America’s post-Cold War victory lap suffered its own crisis early in this century with disastrous invasions of Afghanistan and Iraq. Now, looming just over history’s horizon are three more imperial crises in Gaza, Taiwan, and Ukraine that could cumulatively turn a slow imperial recessional into an all-too-rapid decline, if not collapse.

As a start, let’s put the very idea of an imperial crisis in perspective. The history of every empire, ancient or modern, has always involved a succession of crises — usually mastered in the empire’s earlier years, only to be ever more disastrously mishandled in its era of decline. Right after World War II, when the United States became history’s most powerful empire, Washington’s leaders skillfully handled just such crises in Greece, Berlin, Italy, and France, and somewhat less skillfully but not disastrously in a Korean War that never quite officially ended. Even after the dual disasters of a bungled covert invasion of Cuba in 1961 and a conventional war in Vietnam that went all too disastrously awry in the 1960s and early 1970s, Washington proved capable of recalibrating effectively enough to outlast the Soviet Union, “win” the Cold War, and become the “lone superpower” on this planet.

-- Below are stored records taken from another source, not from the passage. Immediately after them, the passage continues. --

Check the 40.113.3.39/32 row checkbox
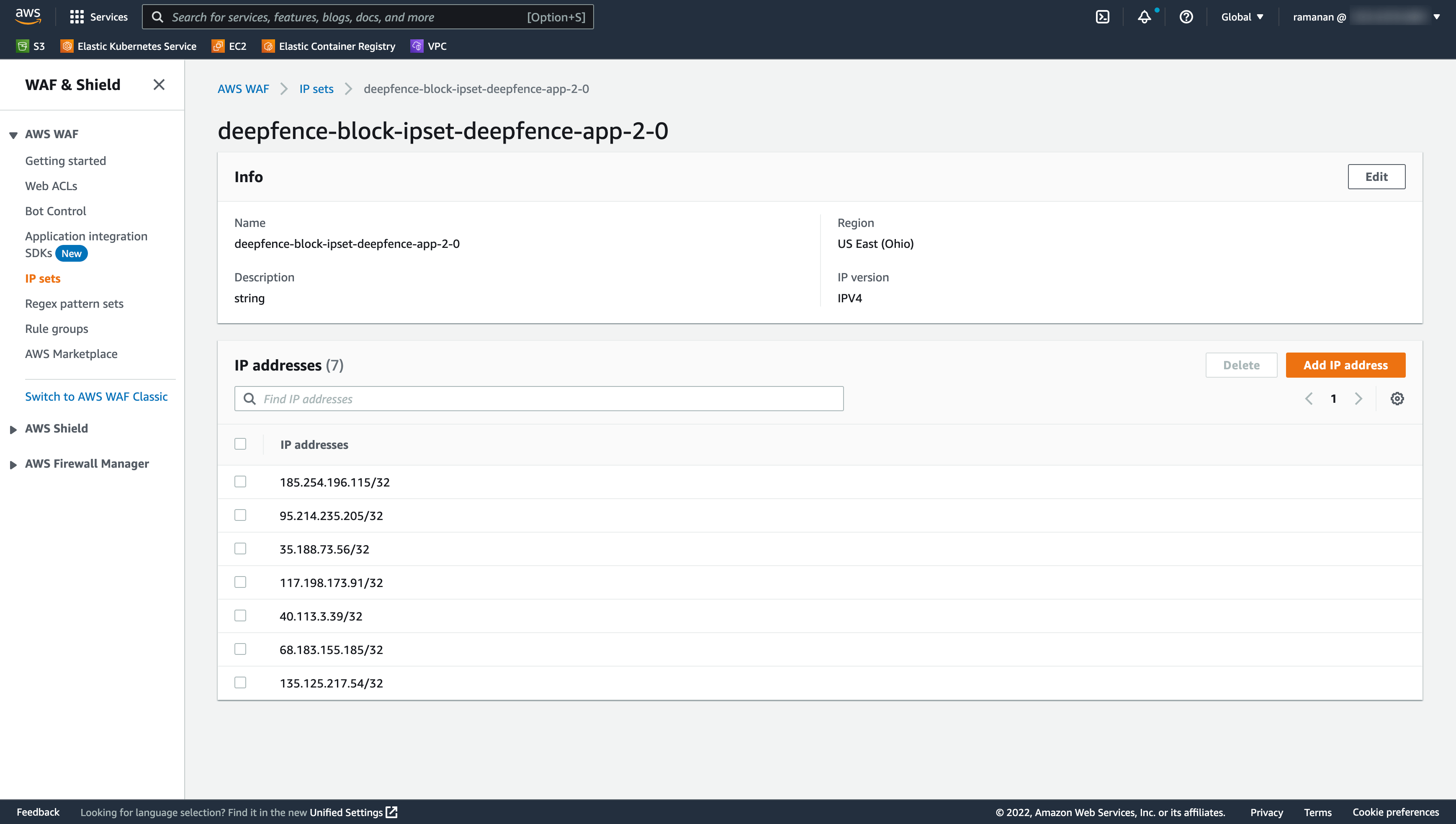1456x824 pixels. pos(240,616)
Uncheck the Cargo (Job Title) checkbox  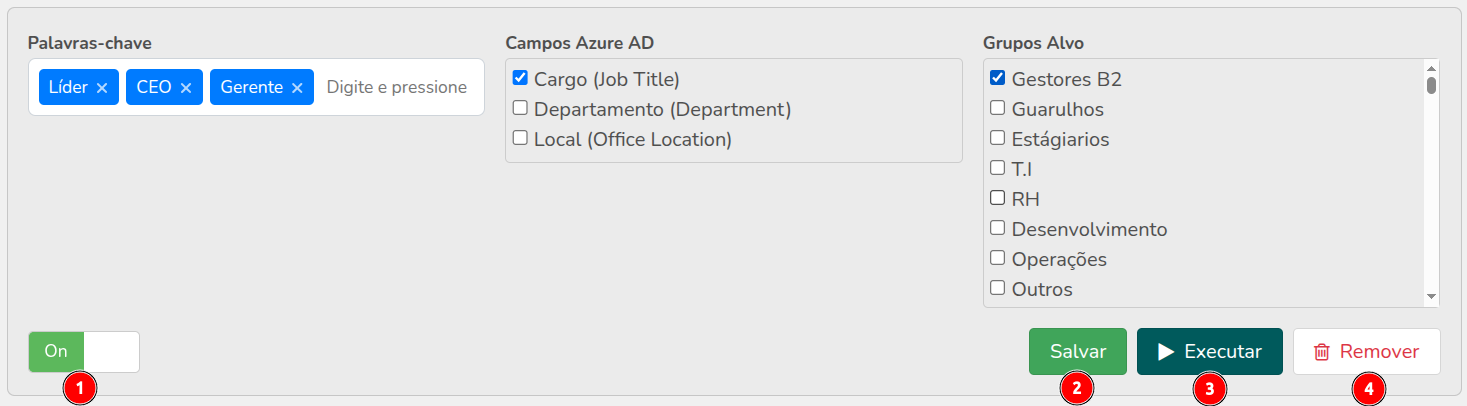pos(520,78)
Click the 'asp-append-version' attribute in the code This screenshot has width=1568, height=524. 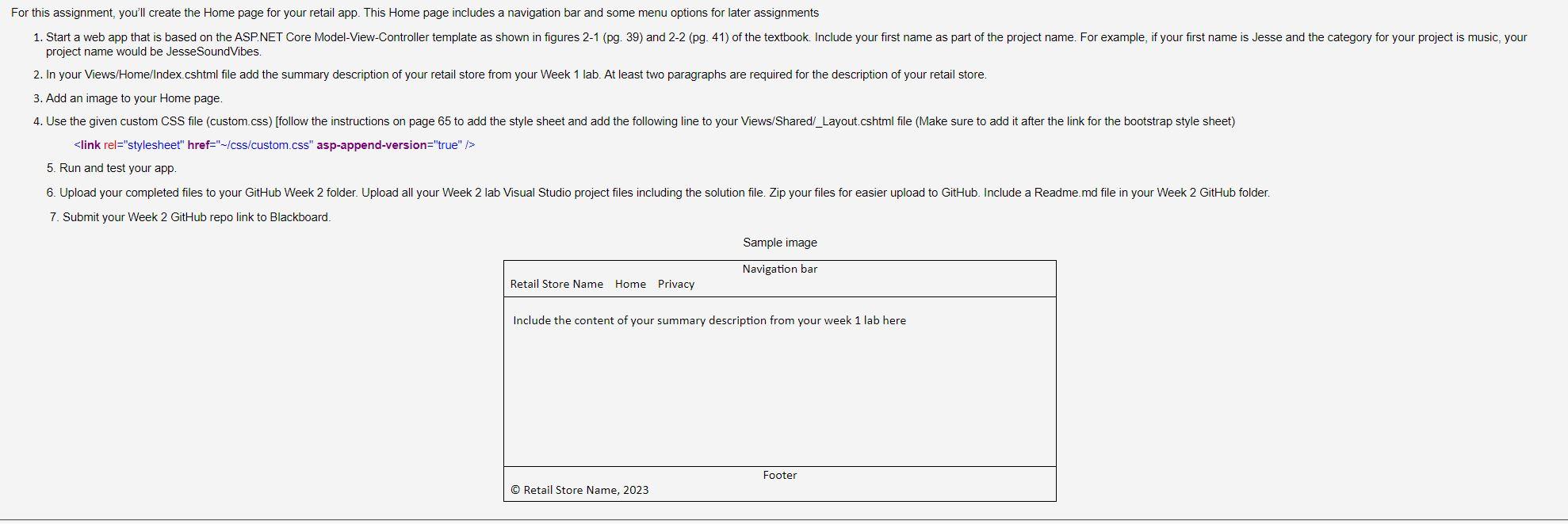(372, 145)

In both success and failure, crisis management usually entails a delicate balance between domestic politics and global geopolitics. President John F. Kennedy’s White House, manipulated by the CIA into the disastrous 1961 Bay of Pigs invasion of Cuba, managed to recover its political balance sufficiently to check the Pentagon and achieve a diplomatic resolution of the dangerous 1962 Cuban missile crisis with the Soviet Union.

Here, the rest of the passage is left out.